Отец с матерью иногда выезжали в туристические поездки. Каждый раз этому предшествовали целые ритуалы - я помню, как отец садился заполнять многостраничные анкеты. Это было ответственное занятие, в анкете нельзя было допустить помарки, тогда приходилось переписывать всё заново. Мать зубрила фамилии иностранных политических деятелей - Миттеран, Миттеран, а, похоже на "ветеран", запомню!
В 1975 году отец съездил туристом в Америку. Встречали его как покорителя Космоса - в Шереметьево приехало несколько машин с отцовскими друзьями, дома уже был накрыт стол. Отец уселся на своё место, и начал рассказывать. Потом он рассказывал про Америку лет десять - до тех пор, пока туда не начали ездить все, кому не лень, и актуальность рассказов очевидца пропала.
Я так никуда и не ездил. Членом КПСС я не был, профсоюзным активистом тоже. Была где-то там мифическая заграница, из которой в нашем мире вдруг возникали волшебно пахнущие пластинки, джинсы и магнитофоны. Почему-то запомнились именно запахи - "маде ин не наше".

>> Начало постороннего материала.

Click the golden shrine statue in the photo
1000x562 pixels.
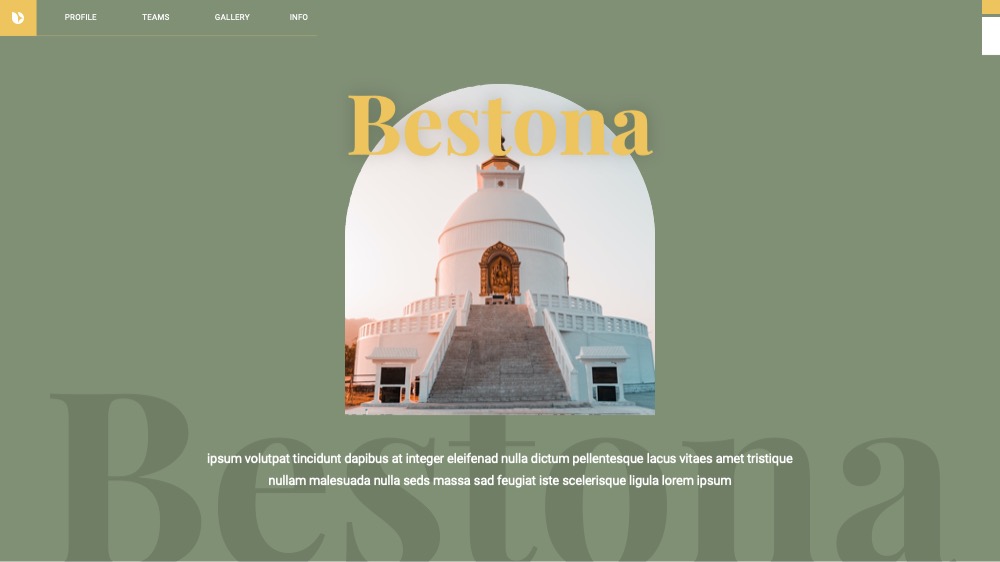coord(500,272)
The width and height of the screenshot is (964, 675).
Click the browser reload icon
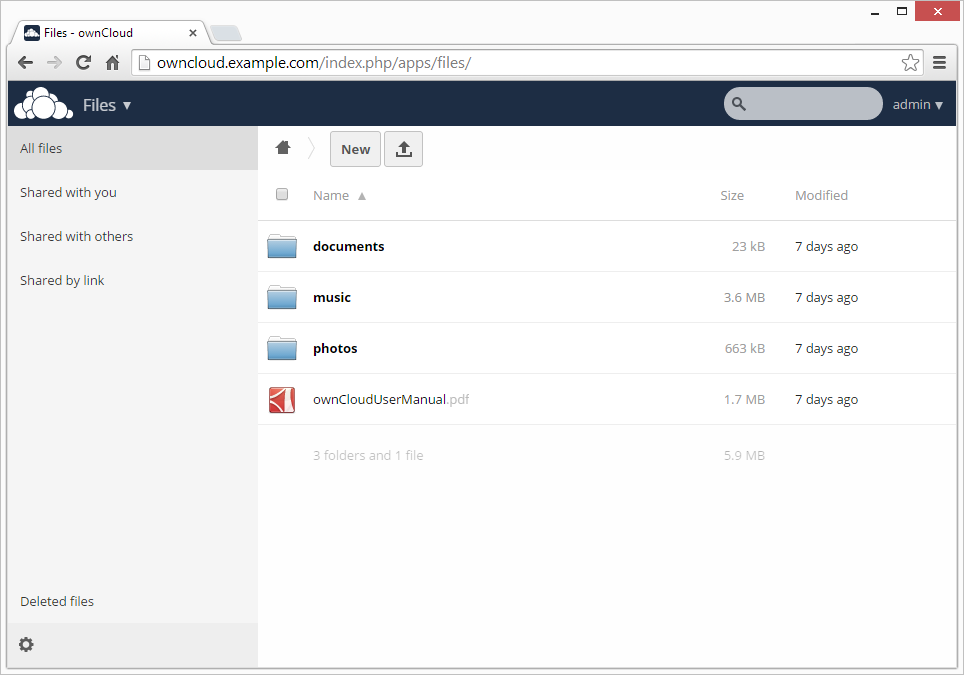coord(84,63)
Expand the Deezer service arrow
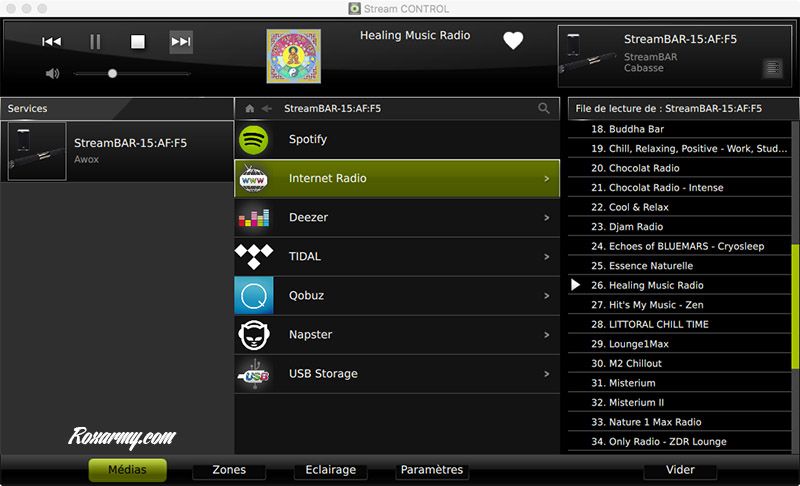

Пришёл Горби, началась Перестройка. Люди стали выезжать. Некоторые потом даже въезжали обратно. Мне подвалила работа - фирменный стиль фестиваля молодёжи СССР-ГДР. После того, как работу приняли, мне предложили съездить в ГДР, и поработать на фестивале главным художником клуба советской делегации. И началось...
Надо было пройти собеседование в райкоме партии. Румяный дедушка долго пытал меня заковыристыми вопросами. Телевизор я тогда смотрел, поэтому справился довольно успешно. Осталось получить медицинскую справку и заполнить анкету.
Эту кошмарную анкету я не забуду никогда - заполнить её удалось лишь с пятого захода. Пришлось вспоминать (узнавать) подробности из жизни дедушек и бабушек... На очереди была медицинская справка.
Кроме врачей в поликлинике, надо было пройти три диспансера - кожно-венерический, психоневрологический и туберкулёзный. Время поджимало, я не успевал - то очереди ломовые, то неприёмные дни... Я звонил работодателям из ЦК ВЛКСМ - помогите, не успеваю!
Помощи никакой я не дождался, на том конце провода искренне не поняли моих проблем.
- Да я за час всех врачей прошёл! Не успеешь - не поедешь!
"Все врачи" у них в здании ЦК сидели этажом ниже кабинета этого хорошего человека.
Я носился как бобик между поликлиникой и диспансерами, и всё-таки успел в последний день. Я сильно психовал, так как очень хотелось поехать, и своими глазами убедиться, что заграница всё-таки есть.
Через два дня после того, как я оказался "за бугром", у меня на пояснице появилось красное пятно и сильное жжение - как от ожога утюгом. Я показал это дело соседу по комнате, в прошлом медику.
- Опоясывающий лишай. На нервной почве, наверно...
Уже через год все эти райкомы и диспансеры отменили, я стал много ездить. Но ни одного иностранного языка так и не знаю - не было смысла учить. Я же знал, что никуда не поеду.
Через несколько дней я надеюсь лично проверить - существует Нью-Йорк, или нет. А то люди, конечно, рассказывают, но сомнения всё-таки есть.